> _TASK GOAL_:
How many of the lines below have the word "computer" in them? The answer is that number and nothing more.

> _DATA TO USE_:
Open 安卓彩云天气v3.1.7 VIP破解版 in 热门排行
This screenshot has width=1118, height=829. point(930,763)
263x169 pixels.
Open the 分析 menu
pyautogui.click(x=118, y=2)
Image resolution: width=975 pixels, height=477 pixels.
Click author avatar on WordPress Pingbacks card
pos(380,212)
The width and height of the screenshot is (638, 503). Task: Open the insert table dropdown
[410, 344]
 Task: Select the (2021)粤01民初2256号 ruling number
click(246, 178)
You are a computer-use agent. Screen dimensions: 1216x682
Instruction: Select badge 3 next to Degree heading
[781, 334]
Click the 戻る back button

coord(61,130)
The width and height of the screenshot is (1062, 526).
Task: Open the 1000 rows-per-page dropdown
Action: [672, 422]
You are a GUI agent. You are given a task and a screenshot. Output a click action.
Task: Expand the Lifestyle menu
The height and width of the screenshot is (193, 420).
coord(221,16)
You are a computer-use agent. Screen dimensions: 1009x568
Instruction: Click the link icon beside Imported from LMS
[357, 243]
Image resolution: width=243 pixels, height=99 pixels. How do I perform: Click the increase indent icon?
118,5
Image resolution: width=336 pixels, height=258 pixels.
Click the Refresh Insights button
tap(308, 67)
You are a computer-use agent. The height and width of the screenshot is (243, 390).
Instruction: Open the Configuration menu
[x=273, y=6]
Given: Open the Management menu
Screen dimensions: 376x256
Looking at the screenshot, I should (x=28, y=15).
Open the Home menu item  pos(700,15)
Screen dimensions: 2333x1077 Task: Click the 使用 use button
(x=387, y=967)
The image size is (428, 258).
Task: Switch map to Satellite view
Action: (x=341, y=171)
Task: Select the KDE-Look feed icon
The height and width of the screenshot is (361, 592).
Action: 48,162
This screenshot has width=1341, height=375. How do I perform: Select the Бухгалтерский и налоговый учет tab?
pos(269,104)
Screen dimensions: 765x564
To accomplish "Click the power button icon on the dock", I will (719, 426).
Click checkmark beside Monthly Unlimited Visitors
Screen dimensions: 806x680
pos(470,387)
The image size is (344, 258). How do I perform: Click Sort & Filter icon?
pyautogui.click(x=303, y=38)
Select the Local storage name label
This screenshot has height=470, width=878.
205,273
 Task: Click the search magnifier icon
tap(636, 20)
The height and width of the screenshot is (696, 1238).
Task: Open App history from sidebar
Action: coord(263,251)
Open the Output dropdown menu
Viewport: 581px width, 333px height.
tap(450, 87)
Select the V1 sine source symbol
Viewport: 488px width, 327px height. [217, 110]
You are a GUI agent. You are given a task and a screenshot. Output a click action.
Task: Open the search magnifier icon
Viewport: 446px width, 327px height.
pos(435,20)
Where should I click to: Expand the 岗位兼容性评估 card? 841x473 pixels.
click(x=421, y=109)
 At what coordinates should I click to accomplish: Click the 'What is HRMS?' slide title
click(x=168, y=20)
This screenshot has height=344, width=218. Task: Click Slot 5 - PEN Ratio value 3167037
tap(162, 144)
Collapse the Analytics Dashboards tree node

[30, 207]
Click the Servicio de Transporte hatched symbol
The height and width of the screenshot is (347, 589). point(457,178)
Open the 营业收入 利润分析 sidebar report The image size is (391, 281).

> _SOLUTION BELOW_:
3